(Saved data entries)
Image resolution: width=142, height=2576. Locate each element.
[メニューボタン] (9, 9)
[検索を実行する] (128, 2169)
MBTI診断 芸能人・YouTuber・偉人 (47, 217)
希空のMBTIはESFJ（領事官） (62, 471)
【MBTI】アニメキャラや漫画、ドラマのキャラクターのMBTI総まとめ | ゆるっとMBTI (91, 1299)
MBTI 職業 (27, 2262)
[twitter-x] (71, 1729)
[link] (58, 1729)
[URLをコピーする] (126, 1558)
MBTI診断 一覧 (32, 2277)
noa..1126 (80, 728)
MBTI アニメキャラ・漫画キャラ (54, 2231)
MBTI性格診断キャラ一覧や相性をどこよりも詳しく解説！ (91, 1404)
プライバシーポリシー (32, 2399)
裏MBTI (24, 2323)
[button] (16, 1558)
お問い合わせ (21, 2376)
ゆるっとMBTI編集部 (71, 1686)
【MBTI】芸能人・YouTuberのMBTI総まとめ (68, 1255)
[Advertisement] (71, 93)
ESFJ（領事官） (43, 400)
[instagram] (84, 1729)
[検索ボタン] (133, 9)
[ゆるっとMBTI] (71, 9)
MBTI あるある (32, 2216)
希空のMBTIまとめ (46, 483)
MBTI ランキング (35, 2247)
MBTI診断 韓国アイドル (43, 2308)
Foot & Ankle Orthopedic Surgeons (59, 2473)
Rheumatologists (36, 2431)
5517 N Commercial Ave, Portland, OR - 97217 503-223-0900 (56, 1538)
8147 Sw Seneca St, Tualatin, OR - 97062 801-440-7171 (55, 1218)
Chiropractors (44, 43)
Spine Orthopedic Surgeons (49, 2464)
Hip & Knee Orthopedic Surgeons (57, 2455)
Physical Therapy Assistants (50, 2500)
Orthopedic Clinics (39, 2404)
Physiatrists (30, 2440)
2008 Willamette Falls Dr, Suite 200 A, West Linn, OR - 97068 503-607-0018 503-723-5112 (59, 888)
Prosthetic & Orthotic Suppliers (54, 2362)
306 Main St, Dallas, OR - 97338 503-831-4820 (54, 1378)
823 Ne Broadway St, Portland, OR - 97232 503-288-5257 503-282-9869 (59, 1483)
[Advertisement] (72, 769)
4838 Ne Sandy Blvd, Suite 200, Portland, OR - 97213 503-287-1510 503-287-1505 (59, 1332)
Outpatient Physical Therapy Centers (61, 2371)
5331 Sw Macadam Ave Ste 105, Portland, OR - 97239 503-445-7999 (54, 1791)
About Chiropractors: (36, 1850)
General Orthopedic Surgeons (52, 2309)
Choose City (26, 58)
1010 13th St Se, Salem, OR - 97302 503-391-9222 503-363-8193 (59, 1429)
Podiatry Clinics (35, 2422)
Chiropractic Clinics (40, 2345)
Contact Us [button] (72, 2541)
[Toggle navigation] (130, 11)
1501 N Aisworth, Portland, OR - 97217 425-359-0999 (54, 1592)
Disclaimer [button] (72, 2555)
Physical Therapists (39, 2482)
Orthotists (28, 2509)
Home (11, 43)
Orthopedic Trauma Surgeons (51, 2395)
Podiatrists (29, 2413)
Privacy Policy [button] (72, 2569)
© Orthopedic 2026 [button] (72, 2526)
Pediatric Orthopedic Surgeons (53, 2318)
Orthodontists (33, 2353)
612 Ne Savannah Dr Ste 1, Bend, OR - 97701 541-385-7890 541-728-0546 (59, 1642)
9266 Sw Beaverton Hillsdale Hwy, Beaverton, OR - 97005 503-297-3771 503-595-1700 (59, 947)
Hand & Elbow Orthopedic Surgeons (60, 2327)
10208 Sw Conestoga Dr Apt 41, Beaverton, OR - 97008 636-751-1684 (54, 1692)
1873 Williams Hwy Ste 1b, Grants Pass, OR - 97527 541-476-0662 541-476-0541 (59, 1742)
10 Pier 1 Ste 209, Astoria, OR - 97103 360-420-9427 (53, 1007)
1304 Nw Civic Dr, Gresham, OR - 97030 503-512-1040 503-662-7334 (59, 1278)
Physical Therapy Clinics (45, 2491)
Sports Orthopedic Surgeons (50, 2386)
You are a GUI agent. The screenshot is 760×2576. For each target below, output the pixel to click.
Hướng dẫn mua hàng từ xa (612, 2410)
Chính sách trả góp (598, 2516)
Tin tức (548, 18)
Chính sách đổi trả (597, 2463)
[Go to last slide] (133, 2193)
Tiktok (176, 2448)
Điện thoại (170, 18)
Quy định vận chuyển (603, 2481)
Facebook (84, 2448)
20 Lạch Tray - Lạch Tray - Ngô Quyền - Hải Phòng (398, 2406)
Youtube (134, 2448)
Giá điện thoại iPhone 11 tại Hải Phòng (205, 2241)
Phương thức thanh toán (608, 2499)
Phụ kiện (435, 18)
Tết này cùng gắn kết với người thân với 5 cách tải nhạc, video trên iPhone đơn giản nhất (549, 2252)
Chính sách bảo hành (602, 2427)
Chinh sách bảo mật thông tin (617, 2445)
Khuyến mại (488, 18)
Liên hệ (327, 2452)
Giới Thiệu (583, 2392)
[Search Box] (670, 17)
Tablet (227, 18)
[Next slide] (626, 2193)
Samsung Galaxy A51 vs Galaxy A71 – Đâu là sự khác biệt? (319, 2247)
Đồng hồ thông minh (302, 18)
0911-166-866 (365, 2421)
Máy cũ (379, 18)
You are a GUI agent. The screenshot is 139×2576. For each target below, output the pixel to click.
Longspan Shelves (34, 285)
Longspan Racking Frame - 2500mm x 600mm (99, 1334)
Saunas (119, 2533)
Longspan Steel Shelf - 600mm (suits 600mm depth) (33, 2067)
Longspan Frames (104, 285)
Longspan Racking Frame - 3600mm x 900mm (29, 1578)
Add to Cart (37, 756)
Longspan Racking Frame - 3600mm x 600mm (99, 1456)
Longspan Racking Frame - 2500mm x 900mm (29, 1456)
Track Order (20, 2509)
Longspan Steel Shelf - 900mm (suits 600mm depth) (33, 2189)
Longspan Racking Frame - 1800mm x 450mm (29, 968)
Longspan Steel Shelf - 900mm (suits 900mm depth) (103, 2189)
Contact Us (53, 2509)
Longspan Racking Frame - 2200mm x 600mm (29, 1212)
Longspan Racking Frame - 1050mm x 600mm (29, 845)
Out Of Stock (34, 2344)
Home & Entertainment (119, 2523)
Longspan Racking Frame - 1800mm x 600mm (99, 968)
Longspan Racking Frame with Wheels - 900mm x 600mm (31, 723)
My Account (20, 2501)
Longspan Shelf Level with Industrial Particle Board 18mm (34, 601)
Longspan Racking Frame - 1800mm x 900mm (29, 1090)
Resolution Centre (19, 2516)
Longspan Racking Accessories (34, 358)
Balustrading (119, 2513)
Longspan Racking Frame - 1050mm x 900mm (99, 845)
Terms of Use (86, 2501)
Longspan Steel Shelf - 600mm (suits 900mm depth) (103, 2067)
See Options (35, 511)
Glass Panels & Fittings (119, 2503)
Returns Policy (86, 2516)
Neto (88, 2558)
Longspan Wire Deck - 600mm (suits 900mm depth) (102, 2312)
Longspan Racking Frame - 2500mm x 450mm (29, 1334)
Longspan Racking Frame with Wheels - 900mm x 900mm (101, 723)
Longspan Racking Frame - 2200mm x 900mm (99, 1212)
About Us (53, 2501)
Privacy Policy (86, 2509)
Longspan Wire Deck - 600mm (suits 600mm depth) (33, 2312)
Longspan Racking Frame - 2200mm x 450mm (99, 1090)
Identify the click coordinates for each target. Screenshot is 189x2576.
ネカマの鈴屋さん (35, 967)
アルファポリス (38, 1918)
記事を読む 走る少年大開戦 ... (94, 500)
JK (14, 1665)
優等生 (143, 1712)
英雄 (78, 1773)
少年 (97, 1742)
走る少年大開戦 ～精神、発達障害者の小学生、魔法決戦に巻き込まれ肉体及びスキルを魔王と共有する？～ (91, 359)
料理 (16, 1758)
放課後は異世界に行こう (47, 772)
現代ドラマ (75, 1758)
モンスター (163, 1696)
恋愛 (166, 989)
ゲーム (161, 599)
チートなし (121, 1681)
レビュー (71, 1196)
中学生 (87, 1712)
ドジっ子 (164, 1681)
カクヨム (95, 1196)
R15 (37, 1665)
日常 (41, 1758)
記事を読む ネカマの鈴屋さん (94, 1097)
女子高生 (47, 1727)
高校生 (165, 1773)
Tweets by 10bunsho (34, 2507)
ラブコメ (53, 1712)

**WORK TO BE COMPLETED**.
Copy out, from the data above, every line holding the word "thông".

**RESPONSE TO THE EXERCISE**.
Chinh sách bảo mật thông tin (617, 2445)
Đồng hồ thông minh (302, 18)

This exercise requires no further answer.